Görüntülediğiniz mahkeme kararı henüz kesinleşmemiştir. Yararlı olması amacıyla eklenmiştir.
T.C. İstanbul Anadolu 12. ASLİYE TİCARET MAHKEMESİ
ESAS NO : 2022/711 Esas
KARAR NO : 2023/325
DAVA : Tazminat (Özel Sigorta Sözleşmesinden Kaynaklanan)
DAVA TARİHİ : 28/09/2022
KARAR TARİHİ : 23/05/2023
Mahkememizde görülmekte olan Tazminat (Özel Sigorta Sözleşmesinden Kaynaklanan) davasının yapılan açık yargılaması sonunda,
GEREĞİ DÜŞÜNÜLDÜ:
DAVADavacı vekili dava dilekçesinde özetle; Müvekkili şirket adına kayıtlı —- araç ile , 22.01.2022 tarihinde —– ilçesinde önce bariyere çarpma suretiyle tek taraflı kaza sonrasında kazanın etkisiyle—– plakalı araca çarparak çift taraflı maddi hasarlı trafik kazası gerçekleştiğini, müvekkili şirkete ait aracın davalı —— poliçe numarası ile 16/12/2021 ile 16/12/2022 tarihleri arasında geçerli sigorta poliçesi ile aracında meydana gelen hasarları sigorta teminatı kapsamına alındığını, araçta oluşan hasar tutarı PARÇA+İŞÇİLİK+ KDV dahil olmak üzere toplamda 670,864,36 TL olarak tespit edildiğini, sigorta şirketi tarafından 11.04.2022 tarihinde yapılan yazılı başvuruya rağmen müvekkile herhangi bir hasar tazminat ödemesi yapılmadığını, arabuluculuk görüşmelerinde anlaşma sağlanamadığını, tüm bu nedenlerle açılan davanın kabulüne, şimdilik 10.000,00 TL Parça+İşçilik+KDV maddi hasar bedelinin(Kısmi Dava ) sigorta şirketine başvuru tarihi olan 11.04.2022 tarihinden itibaren hesaplanacak olan ticari avans faizi ile birlikte ödenmesi yönünde karar verilmesine, yargılama giderleri ile vekalet ücretinin davalıya yükletilmesine karar verilmesini dava ve talep etmiştir.

Veri Kesiti —
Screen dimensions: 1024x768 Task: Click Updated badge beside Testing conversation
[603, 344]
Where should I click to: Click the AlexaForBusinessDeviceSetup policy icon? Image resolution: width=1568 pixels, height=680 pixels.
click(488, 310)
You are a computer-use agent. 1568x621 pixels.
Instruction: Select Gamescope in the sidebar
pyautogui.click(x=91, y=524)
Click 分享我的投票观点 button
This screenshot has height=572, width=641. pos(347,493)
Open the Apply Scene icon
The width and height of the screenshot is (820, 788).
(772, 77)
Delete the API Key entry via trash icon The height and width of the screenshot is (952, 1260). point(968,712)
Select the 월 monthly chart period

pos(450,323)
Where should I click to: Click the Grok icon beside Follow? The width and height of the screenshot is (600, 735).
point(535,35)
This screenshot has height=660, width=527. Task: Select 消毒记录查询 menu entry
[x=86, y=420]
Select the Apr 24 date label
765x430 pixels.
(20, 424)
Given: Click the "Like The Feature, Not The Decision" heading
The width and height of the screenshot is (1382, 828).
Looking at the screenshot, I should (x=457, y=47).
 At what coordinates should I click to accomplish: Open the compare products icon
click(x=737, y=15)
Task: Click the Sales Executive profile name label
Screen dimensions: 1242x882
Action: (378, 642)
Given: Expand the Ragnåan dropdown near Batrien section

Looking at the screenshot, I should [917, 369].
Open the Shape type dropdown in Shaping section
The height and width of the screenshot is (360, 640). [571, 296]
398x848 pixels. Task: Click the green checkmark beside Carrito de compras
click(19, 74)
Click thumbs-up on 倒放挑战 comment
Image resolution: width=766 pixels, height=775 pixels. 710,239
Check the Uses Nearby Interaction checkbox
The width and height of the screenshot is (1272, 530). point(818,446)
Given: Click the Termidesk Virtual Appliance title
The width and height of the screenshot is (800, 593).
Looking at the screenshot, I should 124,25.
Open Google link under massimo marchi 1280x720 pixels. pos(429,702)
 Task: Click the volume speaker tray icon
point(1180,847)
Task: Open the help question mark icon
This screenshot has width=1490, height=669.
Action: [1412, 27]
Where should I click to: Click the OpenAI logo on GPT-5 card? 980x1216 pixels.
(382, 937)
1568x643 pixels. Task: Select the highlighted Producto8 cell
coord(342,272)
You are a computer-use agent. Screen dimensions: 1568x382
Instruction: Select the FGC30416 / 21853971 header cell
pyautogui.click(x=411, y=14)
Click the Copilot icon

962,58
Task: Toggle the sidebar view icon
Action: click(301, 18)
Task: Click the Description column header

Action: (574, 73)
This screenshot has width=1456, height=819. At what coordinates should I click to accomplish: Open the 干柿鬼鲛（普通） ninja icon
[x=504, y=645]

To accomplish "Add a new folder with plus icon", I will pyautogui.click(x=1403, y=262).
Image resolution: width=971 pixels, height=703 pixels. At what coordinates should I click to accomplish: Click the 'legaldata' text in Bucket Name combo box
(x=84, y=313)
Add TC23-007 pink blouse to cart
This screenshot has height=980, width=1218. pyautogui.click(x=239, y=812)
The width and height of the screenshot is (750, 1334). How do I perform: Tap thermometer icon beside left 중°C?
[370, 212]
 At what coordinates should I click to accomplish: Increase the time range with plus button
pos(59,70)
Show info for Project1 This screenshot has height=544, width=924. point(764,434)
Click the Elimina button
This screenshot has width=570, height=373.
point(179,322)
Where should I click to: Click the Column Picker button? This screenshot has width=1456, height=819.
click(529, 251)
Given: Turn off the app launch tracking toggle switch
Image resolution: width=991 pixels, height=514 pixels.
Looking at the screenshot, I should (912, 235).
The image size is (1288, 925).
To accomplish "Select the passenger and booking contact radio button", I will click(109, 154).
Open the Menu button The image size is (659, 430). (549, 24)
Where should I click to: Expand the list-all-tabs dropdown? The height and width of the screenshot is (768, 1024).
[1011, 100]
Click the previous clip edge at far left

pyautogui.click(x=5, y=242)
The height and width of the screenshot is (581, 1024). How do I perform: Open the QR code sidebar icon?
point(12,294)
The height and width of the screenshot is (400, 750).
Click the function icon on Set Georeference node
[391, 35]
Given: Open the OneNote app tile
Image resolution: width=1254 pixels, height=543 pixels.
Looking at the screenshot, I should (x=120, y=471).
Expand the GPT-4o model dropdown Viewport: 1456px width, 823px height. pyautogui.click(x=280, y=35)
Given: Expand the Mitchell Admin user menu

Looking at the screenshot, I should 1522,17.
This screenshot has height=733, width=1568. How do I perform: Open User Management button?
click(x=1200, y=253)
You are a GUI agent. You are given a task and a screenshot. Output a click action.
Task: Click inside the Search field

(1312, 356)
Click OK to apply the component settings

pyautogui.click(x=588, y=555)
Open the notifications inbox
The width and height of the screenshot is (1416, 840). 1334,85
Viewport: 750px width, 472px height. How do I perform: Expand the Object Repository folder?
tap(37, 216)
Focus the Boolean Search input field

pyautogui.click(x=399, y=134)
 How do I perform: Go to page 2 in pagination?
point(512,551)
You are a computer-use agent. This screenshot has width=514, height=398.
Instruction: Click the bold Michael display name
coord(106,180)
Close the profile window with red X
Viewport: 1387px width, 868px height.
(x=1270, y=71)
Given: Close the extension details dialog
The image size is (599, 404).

Göreviniz —
Mahkeme kararının "Görüntülediğiniz mahkeme kararı" ifadesinden başlayıp "DAVA : Tazminat (Özel Sigorta Sözleşmesinden Kaynaklanan)" ifadesi de dahil olmak üzere biten bölümünü, "Tazminat" yerine "Alacak" koyarak yeniden yazınız.

Çözülmüş Problem —
Görüntülediğiniz mahkeme kararı henüz kesinleşmemiştir. Yararlı olması amacıyla eklenmiştir.
T.C. İstanbul Anadolu 12. ASLİYE TİCARET MAHKEMESİ
ESAS NO : 2022/711 Esas
KARAR NO : 2023/325
DAVA : Alacak (Özel Sigorta Sözleşmesinden Kaynaklanan)